Ed. "ITAA/Global Insight Study Finds IT Outsourcing Results in Net U.S. Job Growth," Silicon Valley Business Ink, March 30,2004, p 2
Flanigan, James. "Offshoring Can Create Jobs, Too," The Los Angeles Times, February 29, 2004. pg. C.1
Friedman, Thomas. "What Goes Around . . . ," The New York Times, February 26, 2004. pg. A 27
Ip, Greg. "Greenspan Warns Trade Standards Will Harm U.S.," The Wall Street Journal, March 12, 2004. pg. A 6
Kripalani, Manjeet and Pete Engardio. "The Rise of India," Business Week, December 8, 2003. pg. 66+
Teacher Guide to Discussion Questions
-
List three or four facts from the article that support Mr. Mankiw's claim that outsourcing is "a plus for the economy in the long run."
Facts supporting Mr. Mankiw's statement include:- The number of jobs in the U.S. has increased to the point that 138.6 million Americans are at work. (The Economist)
- The Mann study showed that the 10% drop in the cost of communications equipment lifted U.S. economic growth by 0.3 percentage points a year between 1995 and 2002.
- The ITAA study showed a net growth of 90,000 jobs through 2003.
- U.S. exports to India had grown from $2.5 billion in 1990 to $4.1 billion in 2002. (The New York Times)
-
Is trading resources (labor and capital) the same as trading goods and services? Explain.

:: Problem set ::
1. Rewrite the outsourcing text starting at "Facts supporting Mr." and ending at "jobs through 2003.", replacing "Mann study" with "Mann report".
2. According to the outsourcing text, what was the value of U.S. exports to India in 2002?
The lines that follow have nothing to do with this exercise.

:: Information provided ::
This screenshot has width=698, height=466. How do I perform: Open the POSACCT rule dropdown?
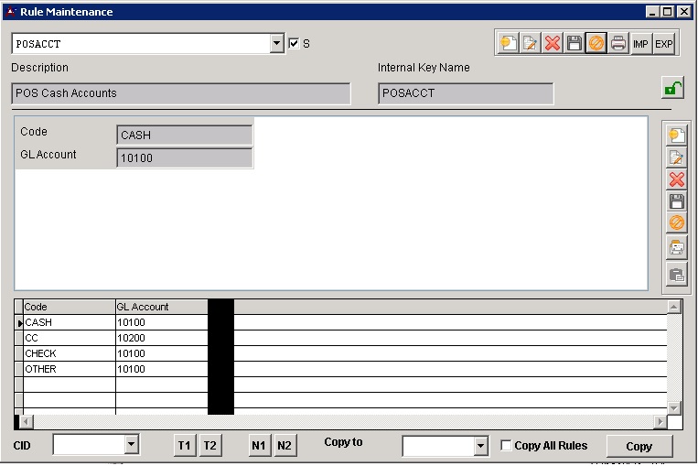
---
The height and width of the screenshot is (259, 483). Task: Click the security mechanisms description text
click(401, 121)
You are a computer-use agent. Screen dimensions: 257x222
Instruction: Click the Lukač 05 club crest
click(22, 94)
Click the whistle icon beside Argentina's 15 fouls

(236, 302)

:: Outputs by task ::
1.
Facts supporting Mr. Mankiw's statement include:- The number of jobs in the U.S. has increased to the point that 138.6 million Americans are at work. (The Economist)
- The Mann report showed that the 10% drop in the cost of communications equipment lifted U.S. economic growth by 0.3 percentage points a year between 1995 and 2002.
- The ITAA study showed a net growth of 90,000 jobs through 2003.

2. $4.1 billion